This discussion has been locked.
You can no longer post new replies to this discussion. If you have a question you can start a new discussion

ASTC Evaluation Codec

Mali has just published an evaluation codec for the new ARM Adaptive Scalable Texture Compression (ASTC) standard.

For more information on ASTC, take a look at the ARM Multimedia Blog posts "ASTC Texture Compression: ARM Pushes the Envelope in Graphics Technology" and "ARM Unveils Details of ASTC Texture Compression at HPG Conference".

I have started this thread for users of this evaluation tool to ask questions. Here's a very quick "getting started" guide:

Getting Started

First, accept the license, download the tarball and unpack. In the subdirectories Win32, Mac OS X and Linux32 are binaries for, you guessed it, Windows, Mac OS X, and Linux (x86 versions). If you are running on another system, you might like to try compiling from source - take a look at Source/buildinstructions.txt .

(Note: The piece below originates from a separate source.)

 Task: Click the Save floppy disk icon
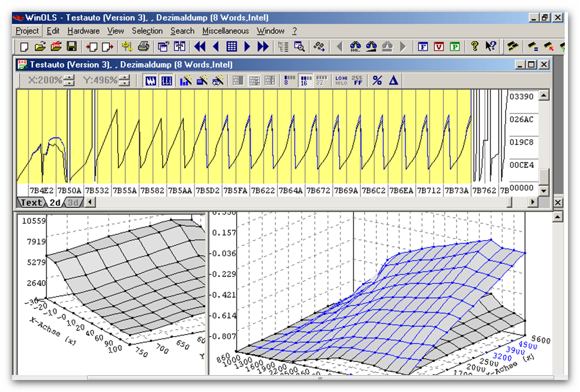71,47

Open a terminal, change to the appropriate directory for your system, and run the astcenc encoder program, like this on Linux or Mac OS:

./astcenc

Or like this on Windows:

astcenc

Invoking the tool with no arguments gives a very extensive help message, including usage instructions, and details of all the possible options.

How do I run the tool?

First, find a 24-bit .png or .tga file you wish to use, say /images/example.png (or on windows C:\images\example.png).

You can compress it using the -c option, like this (use the first line for Linux or Mac OS, second line for Windows users):

./astcenc -c /images/example.png /images/example-compressed.astc 6x6 -medium
astcenc -c C:\images\example.png C:\images\example-compressed.astc 6x6 -medium

The -c indicates a compression operation, followed by the input and output filenames. The block footprint size follows, in this case 6x6 pixels, then the requested compression speed, medium.

To decompress the file again, you should use:

astcenc -d /images/example-compressed.astc /images/example-decompressed.tga
astcenc -d C:\images\example-compressed.astc C:\images\example-decompressed.tga

The -d indicates decompression, followed by the input and output filenames. The output file will be an uncompressed TGA image.

If you just want to test what compression and decompression are like, use the test mode:

astcenc -t /images/example.png /images/example-decompressed.tga 6x6 -medium
astcenc -c C:\images\example.png C:\images\example-compressed.tga 6x6 -medium

This is equivalent to compressing and then immediately decompressing again, and it also prints out statistics about the fidelity of the resulting image, using the peak signal-to-noise ratio.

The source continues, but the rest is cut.